» Directions for this task: Extract verbatim every line from the one containing "Task: Click the" to the final line of the records below, inclusive, and exclude all pictures.

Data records
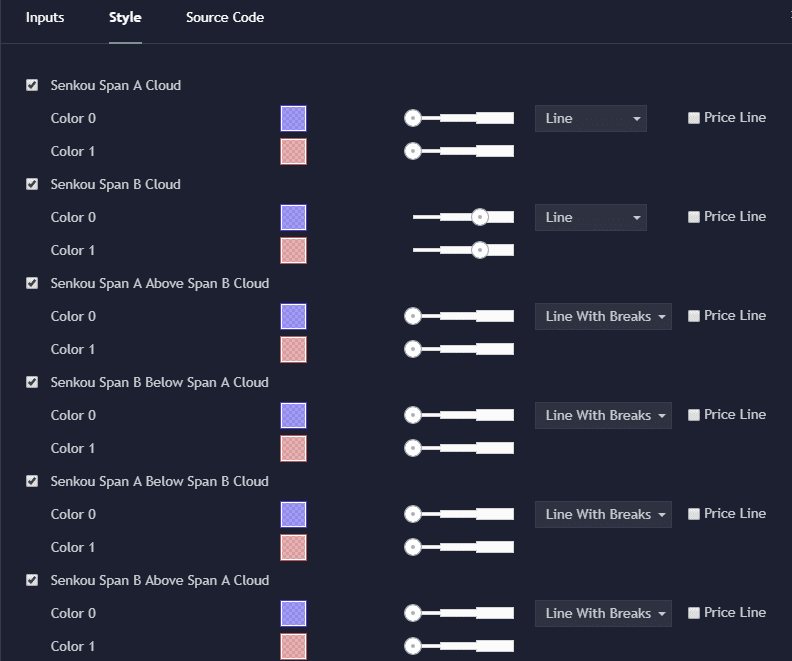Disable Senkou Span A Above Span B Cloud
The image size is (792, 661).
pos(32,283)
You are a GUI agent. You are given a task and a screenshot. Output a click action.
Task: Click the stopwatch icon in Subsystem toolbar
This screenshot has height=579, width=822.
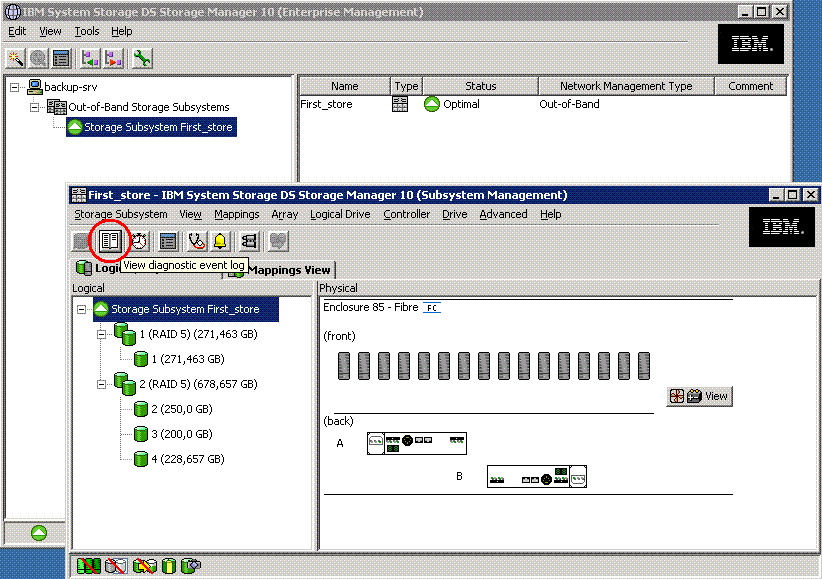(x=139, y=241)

» Solved problem:
Task: Click the stopwatch icon in Subsystem toolbar
This screenshot has height=579, width=822.
(x=139, y=241)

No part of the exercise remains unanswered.